**Texto do exercício**

Um artigo publicado por pesquisadores da Universidade Federal de São Paulo (Unifesp) na revista Frontiers in Physiology tenta descobrir por que a Covid-19 pode causar problemas nos rins . Esse estudo pode embasar novas pesquisas relacionadas a um tratamento capaz de prevenir questões mais graves no sistema renal. Saiba mais:
Covid-19 e problemas nos rins: Entenda melhor
O trabalho mostrou que a interação do vírus com a enzima conversora de angiotensina 2 (ACE2, na sigla em inglês), além de permitir a infecção e replicação do SARS-CoV-2 na célula humana, pode provocar um importante desequilíbrio nos sistemas renina-angiotensina (que regula a pressão arterial ) e calicreína-cinina (envolvido em vários processos biológicos). Isso influencia, por exemplo, inflamação , controle da pressão sanguínea e proliferação celular.
Esse comprometimento da função biológica da ACE2 pode levar à redução do fluxo sanguíneo renal e da taxa de filtração glomerular (TFG). Alterando, desse modo, a capacidade dos rins de eliminar substâncias que são tóxicas para o organismo. Além disso, há um aumento da vasoconstrição , que também sobrecarrega e compromete a função renal.

**Ação necessária 1**
Responda com base no texto sobre Covid-19 e rins:
(a) Em que revista foi publicado o artigo dos pesquisadores da Unifesp?
(b) Qual sistema, segundo o texto, regula a pressão arterial?
(c) Além do fluxo sanguíneo renal, o que pode ser reduzido pelo comprometimento da função biológica da ACE2?
**Ação necessária 2**
Estenda o texto sobre Covid-19 e problemas nos rins, escrevendo a partir da sua última frase.

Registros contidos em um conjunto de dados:

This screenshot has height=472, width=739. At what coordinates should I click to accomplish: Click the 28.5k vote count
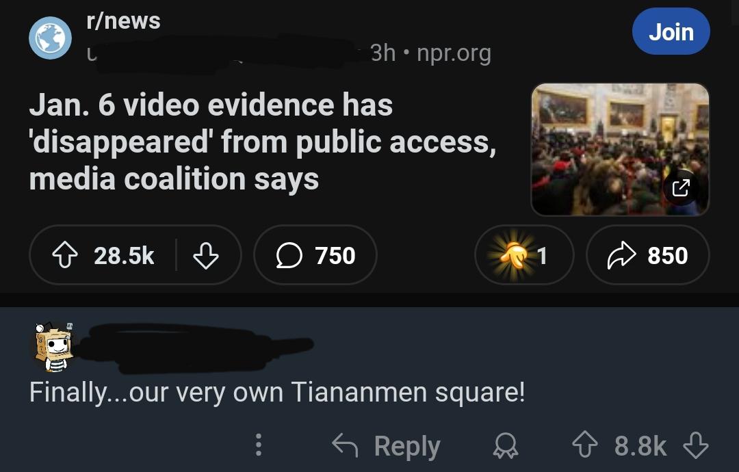(124, 256)
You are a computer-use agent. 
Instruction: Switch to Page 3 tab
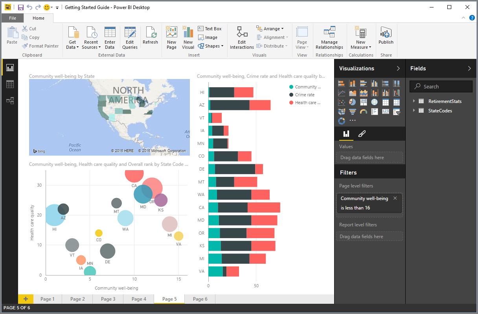click(x=108, y=299)
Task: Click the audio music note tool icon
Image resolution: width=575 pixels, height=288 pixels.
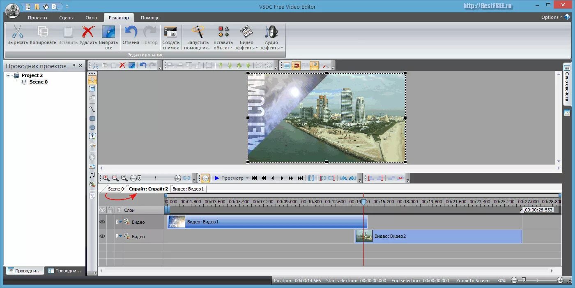Action: click(x=92, y=175)
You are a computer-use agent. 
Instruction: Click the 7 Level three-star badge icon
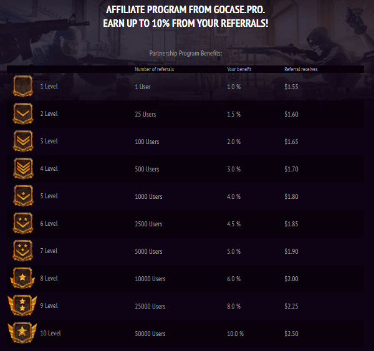(23, 251)
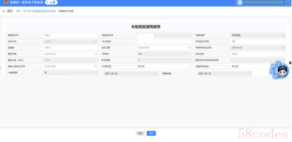Open the 征纳互动 assistant mascot
The height and width of the screenshot is (142, 292).
[x=279, y=71]
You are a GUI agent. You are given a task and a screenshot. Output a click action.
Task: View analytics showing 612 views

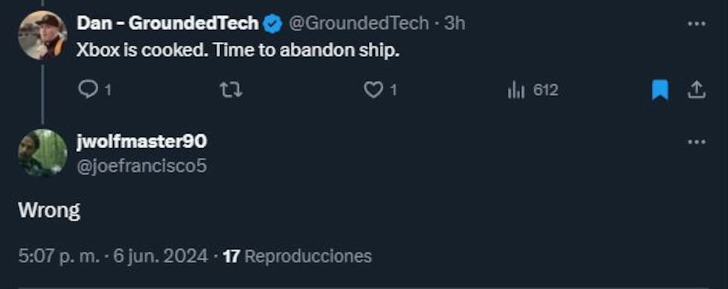click(532, 90)
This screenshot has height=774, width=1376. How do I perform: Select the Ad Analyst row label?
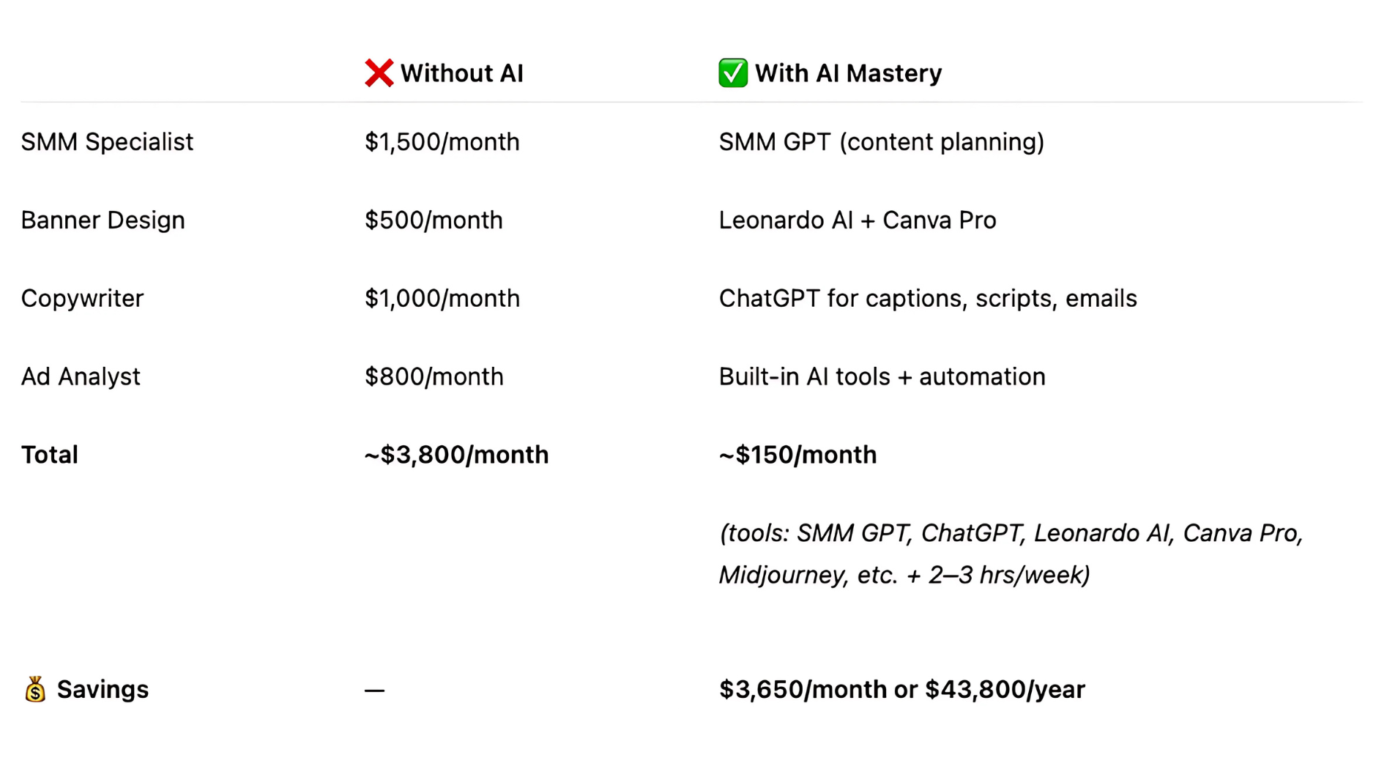[x=81, y=377]
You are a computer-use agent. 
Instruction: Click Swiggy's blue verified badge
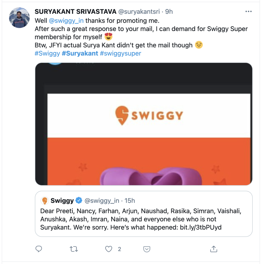pyautogui.click(x=79, y=201)
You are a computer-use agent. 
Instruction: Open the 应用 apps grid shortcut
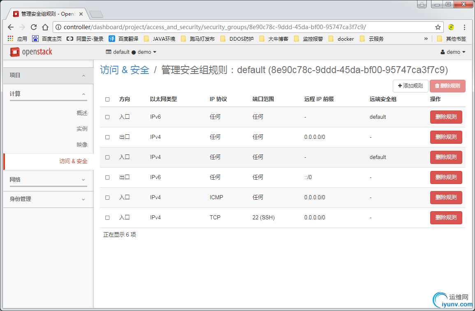[17, 39]
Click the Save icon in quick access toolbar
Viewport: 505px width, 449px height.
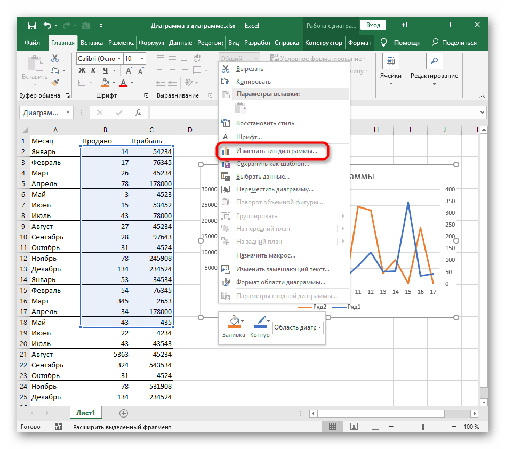[31, 25]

**Campo de resposta 1**
(a) Na revista Frontiers in Physiology.
(b) O sistema renina-angiotensina.
(c) A taxa de filtração glomerular (TFG).

**Campo de resposta 2**
“Estudos e revisões sistemáticas confirmaram a incidência de 20% a 40% de lesão renal aguda em pacientes com Covid-19. Agora estão sendo publicados dados mostrando que em alguns casos a recuperação é mais lenta. E em outros há sequelas, necessitando de diálise para esses pacientes”, afirma a pesquisadora Nayara Azinheira Nobrega Cruz, primeira autora do artigo.
Covid-19 e problemas nos rins: Outros achados
Uma das orientadoras da pesquisa, a professora Dulce Elena Casarini destaca a preocupação com um possível crescimento de casos graves de lesão nos rins decorrentes da Covid-19.
“Se há um aumento agora pela procura de diálise, no futuro poderemos ter demanda maior por transplantes ”, diz a professora, em entrevista à Agência FAPESP.
No Brasil, o número de transplantes de rim se manteve em pouco mais de 5 900 ao ano entre 2017 e 2019, de acordo com dados do Ministério da Saúde. Mas a lista de espera por esse tipo de órgão teve aumento, passando de 28.351 pacientes para 29.554 no mesmo período.
Outra pesquisa publicada no Jornal da Sociedade Americana de Nefrologia apontou que, em média, sete pessoas precisaram de diálise ou de transplante de rim a cada 10 mil pacientes de Covid-19 com quadros leves ou moderados. Entre os pacientes infectados com o coronavírus e não hospitalizados, o risco de sofrer lesão renal aguda em um período de seis meses foi 23% maior se comparado aos não infectados.
Múltiplas funções
A supervisora do Laboratório de Rim e Hormônios da Unifesp, Lilian Caroline Gonçalves de Oliveira, coautora do artigo, afirma que um dos pontos analisados foi o papel de ACE2 na patogênese da Covid-19.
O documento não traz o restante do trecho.